✨ TL;DR
This paper introduces Neural Indicator Sampling (NI Sampling), a method that optimizes the token sampling order in discrete diffusion language models to achieve up to 14.3× speedup over standard sampling while maintaining accuracy. The approach uses a trained neural indicator to intelligently select which tokens to sample at each step, dramatically reducing the number of required sampling iterations.
Discrete diffusion language models (dLLMs) offer advantages over autoregressive models by generating tokens in arbitrary orders with potential for parallel decoding. However, existing sampling strategies are inefficient because they only sample a small subset of tokens at each step using heuristic approaches. This inefficiency leaves significant room for improvement in terms of sampling speed and computational efficiency. The core challenge is determining the optimal order in which to sample tokens to minimize the total number of sampling iterations while maintaining generation quality.

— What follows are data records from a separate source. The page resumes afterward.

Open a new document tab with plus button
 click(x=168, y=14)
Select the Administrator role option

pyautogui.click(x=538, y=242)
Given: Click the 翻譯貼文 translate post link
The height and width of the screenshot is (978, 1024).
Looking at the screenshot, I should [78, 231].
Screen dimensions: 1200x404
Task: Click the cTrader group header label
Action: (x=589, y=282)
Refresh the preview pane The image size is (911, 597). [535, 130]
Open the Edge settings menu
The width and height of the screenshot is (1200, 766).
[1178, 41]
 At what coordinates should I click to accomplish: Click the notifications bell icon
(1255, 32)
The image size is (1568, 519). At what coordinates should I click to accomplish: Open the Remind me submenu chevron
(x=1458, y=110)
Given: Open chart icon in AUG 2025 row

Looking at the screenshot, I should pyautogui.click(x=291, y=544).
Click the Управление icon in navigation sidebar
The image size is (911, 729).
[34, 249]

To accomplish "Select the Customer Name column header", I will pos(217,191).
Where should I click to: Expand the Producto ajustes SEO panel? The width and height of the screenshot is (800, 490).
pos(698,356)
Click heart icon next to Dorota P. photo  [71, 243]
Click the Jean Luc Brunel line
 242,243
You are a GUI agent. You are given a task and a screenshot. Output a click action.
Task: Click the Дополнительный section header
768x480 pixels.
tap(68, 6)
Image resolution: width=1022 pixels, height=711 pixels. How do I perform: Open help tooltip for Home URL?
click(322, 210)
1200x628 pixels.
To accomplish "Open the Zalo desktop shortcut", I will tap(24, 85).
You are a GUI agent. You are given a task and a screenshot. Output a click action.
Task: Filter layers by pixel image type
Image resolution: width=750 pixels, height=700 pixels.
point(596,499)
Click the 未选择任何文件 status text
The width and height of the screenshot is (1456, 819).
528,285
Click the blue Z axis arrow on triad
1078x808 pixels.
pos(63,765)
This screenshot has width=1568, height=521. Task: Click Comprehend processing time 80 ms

The paper proposes Neural Indicator Sampling (NI Sampling), a framework that uses a learned neural indicator to optimize token sampling order. The key insight is that fully leveraging correct predictions at each step can dramatically reduce sampling iterations. The neural indicator is trained to decide which tokens should be sampled at each step, rather than relying on heuristics. The authors introduce a novel trajectory-preserving objective for training the indicator, which ensures that the learned sampling strategy maintains the quality of the generation process. This approach is designed to be general and applicable across different discrete diffusion models.